Barbillon, la tête baissée, le teint livide, plombé, les lèvres décolorées, l'œil fixe et farouche, ses longs cheveux noirs et plats retombant sur le col de sa blouse bleue déchirée dans la lutte, Barbillon était assis sur un banc; ses poignets, serrés dans les menottes de fer, reposaient sur ses genoux.

L'apparence juvénile de ce misérable (il avait à peine dix-huit ans), la régularité de ses traits imberbes, déjà flétris, dégradés, rendaient plus déplorable encore la hideuse empreinte dont la débauche et le crime avaient marqué cette physionomie.

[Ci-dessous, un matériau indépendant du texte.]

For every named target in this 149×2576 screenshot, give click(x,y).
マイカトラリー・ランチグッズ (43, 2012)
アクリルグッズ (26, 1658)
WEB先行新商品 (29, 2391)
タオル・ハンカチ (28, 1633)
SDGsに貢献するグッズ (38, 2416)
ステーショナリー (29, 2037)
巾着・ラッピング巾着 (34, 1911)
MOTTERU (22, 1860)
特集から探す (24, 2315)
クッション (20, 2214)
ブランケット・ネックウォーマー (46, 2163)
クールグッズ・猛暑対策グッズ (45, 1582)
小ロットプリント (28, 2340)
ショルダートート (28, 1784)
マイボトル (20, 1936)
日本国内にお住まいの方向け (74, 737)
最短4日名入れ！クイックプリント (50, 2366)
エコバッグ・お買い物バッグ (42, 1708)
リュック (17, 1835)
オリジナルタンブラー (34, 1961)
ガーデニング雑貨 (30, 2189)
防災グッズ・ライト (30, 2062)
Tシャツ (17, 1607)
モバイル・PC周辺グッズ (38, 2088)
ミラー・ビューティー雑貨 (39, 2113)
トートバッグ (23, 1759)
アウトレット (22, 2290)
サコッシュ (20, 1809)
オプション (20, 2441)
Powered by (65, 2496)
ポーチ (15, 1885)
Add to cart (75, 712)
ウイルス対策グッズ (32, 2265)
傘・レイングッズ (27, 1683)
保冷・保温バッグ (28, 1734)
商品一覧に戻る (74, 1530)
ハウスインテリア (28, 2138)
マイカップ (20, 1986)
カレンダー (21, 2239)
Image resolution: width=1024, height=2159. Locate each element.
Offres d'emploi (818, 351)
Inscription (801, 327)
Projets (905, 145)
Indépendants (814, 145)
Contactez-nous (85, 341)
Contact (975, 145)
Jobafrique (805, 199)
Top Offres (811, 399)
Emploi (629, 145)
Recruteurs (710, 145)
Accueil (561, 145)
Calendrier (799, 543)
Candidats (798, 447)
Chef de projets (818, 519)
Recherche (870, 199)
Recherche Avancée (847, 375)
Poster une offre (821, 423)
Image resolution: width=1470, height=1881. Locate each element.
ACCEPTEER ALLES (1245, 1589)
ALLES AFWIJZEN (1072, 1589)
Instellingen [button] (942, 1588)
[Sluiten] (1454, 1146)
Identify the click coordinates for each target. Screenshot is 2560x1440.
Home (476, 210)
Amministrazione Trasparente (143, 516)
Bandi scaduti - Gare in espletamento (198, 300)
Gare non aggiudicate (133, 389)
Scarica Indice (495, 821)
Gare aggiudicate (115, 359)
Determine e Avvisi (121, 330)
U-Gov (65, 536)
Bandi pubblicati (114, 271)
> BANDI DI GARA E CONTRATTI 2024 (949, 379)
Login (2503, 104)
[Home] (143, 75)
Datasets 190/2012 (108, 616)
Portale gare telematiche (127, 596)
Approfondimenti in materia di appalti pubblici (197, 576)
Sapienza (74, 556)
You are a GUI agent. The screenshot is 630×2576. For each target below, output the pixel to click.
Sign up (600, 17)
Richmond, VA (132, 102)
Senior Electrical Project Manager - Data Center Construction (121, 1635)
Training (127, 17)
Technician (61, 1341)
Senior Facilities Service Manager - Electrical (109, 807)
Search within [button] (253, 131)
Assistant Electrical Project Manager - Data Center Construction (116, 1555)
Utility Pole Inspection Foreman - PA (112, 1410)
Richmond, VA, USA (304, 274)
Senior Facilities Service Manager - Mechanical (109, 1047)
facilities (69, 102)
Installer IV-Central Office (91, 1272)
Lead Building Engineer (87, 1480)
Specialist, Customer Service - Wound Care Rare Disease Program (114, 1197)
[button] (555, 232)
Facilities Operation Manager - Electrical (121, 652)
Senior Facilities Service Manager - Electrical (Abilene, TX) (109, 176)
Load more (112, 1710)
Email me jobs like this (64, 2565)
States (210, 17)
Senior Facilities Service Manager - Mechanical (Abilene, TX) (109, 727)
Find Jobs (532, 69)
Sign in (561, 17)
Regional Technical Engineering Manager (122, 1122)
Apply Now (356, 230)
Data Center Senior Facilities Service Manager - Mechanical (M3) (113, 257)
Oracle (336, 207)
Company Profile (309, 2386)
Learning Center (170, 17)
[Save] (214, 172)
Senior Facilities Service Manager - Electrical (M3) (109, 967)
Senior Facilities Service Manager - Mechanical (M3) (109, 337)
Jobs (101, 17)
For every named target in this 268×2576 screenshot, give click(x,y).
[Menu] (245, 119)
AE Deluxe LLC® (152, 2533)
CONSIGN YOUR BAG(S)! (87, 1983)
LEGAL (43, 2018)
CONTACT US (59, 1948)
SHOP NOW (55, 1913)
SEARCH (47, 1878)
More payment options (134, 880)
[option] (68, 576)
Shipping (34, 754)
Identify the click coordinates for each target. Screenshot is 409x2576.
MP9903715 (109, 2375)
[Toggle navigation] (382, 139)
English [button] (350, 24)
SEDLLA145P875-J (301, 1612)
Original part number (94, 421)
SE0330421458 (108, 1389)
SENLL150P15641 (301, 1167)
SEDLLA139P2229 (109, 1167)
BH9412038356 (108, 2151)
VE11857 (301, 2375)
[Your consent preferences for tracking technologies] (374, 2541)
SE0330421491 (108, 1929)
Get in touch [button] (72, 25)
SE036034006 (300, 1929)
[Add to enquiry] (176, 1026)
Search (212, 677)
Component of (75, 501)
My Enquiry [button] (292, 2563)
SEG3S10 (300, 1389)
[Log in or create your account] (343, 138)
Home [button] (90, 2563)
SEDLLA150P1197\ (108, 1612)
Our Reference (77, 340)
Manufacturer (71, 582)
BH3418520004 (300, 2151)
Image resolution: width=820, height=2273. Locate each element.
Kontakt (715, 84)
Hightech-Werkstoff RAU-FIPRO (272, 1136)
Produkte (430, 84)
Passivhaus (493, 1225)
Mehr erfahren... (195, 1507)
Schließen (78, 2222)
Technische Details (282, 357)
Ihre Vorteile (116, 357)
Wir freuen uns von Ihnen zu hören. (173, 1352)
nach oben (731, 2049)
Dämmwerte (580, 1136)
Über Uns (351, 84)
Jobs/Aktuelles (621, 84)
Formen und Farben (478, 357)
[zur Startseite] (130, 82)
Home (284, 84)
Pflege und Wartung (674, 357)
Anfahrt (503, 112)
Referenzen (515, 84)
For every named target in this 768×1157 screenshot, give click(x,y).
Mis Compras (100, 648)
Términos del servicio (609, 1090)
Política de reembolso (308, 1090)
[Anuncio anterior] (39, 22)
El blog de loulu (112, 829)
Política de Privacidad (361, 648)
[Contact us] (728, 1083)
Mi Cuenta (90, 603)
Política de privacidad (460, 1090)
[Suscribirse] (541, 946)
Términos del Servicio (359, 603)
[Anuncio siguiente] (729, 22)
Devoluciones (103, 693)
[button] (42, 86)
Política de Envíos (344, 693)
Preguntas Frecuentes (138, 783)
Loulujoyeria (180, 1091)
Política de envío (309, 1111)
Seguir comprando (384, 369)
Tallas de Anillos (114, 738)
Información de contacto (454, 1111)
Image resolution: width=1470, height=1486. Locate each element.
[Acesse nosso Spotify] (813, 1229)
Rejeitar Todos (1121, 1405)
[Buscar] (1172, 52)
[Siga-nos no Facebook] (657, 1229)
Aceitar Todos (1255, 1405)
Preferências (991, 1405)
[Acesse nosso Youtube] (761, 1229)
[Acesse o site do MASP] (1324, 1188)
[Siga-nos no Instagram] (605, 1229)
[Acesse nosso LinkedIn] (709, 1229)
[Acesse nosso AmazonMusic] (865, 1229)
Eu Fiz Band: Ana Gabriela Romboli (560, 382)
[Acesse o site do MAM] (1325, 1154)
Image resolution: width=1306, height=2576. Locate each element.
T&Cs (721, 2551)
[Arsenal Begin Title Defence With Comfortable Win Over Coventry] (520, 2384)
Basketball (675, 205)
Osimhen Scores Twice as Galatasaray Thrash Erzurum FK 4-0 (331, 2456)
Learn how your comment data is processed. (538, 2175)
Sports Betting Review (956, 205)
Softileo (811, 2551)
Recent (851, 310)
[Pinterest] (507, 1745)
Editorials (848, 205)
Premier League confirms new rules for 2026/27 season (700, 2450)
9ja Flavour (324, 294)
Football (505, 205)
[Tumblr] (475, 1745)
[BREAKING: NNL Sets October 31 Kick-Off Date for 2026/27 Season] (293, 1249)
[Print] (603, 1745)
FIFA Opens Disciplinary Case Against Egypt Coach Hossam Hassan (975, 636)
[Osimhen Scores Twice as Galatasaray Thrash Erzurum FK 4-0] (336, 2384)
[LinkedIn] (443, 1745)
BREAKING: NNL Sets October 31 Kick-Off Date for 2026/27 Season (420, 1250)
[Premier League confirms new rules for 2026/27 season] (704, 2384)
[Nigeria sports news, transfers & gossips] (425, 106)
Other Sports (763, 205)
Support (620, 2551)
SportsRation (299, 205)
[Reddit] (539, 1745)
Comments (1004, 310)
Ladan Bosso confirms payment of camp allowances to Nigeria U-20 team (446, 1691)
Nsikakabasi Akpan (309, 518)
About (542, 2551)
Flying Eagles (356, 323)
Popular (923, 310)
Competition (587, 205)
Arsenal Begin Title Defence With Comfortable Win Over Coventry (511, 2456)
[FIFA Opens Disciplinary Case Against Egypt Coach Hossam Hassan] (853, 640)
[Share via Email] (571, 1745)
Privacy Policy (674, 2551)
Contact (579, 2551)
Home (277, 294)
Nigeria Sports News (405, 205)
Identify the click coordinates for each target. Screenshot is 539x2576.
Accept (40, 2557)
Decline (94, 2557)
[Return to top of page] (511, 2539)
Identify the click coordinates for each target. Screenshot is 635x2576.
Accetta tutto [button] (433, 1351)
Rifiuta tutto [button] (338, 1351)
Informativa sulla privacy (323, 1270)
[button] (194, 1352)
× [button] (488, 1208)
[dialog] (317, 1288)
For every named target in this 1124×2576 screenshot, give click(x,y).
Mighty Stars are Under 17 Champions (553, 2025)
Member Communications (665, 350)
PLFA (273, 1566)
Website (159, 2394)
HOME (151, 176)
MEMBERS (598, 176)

Impassible, il ne disait pas un mot.

On ne pouvait deviner si cette insensibilité apparente était due à la stupeur ou à une froide énergie; sa respiration était fréquente; de temps à autre, de ses deux mains entravées il essuyait la sueur qui baignait son front pâle.

À côté de lui on voyait Calebasse; son bonnet avait été arraché; sa chevelure jaunâtre, serrée à la nuque par un lacet, pendait derrière sa tête en plusieurs mèches rares et effilées. Plus courroucée qu'abattue, ses joues maigres et bilieuses quelque peu colorées, elle contemplait avec dédain l'accablement de son frère Nicolas, placé sur une chaise en face d'elle.

Prévoyant le sort qui l'attendait, ce bandit, affaissé sur lui-même, la tête pendante, les genoux tremblants et s'entrechoquant, était éperdu de terreur; ses dents claquaient convulsivement, il poussait de sourds gémissements.

Seule entre tous, la mère Martial, la veuve du supplicié, debout, et adossée au mur, n'avait rien perdu de son audace. La tête haute, elle jetait autour d'elle un regard ferme; ce masque d'airain ne trahissait pas la moindre émotion...

Pourtant, à la vue de Bras-Rouge, que l'on ramenait dans la salle basse après l'avoir fait assister à la minutieuse perquisition que le commissaire et son greffier venaient de faire dans toute la maison; pourtant, à la vue de Bras-Rouge, disons-nous, les traits de la veuve se contractèrent malgré elle; ses petits yeux, ordinairement ternes, s'illuminèrent comme ceux d'une vipère en furie; ses lèvres serrées devinrent blafardes, elle roidit ses deux bras garrottés... Puis, comme si elle eût regretté cette muette manifestation de colère et de haine impuissante, elle dompta son émotion et redevint d'un calme glacial.

Pendant que le commissaire verbalisait, assisté de son greffier, Narcisse Borel, se frottant les mains, jetait un regard complaisant sur la capture importante qu'il venait de faire et qui délivrait Paris d'une bande de criminels dangereux; mais, s'avouant de quelle utilité lui avait été Bras-Rouge dans cette expédition, il ne put s'empêcher de lui jeter un regard expressif et reconnaissant.

Le père de Tortillard devait partager jusqu'après leur jugement la prison et le sort de ceux qu'il avait dénoncés; comme eux il portait des menottes; plus qu'eux encore il avait l'air tremblant, consterné, grimaçant de toutes ses forces sa figure de fouine, pour lui donner une expression désespérée, poussant des soupirs lamentables. Il embrassait Tortillard, comme s'il eût cherché quelques consolations dans ses caresses paternelles.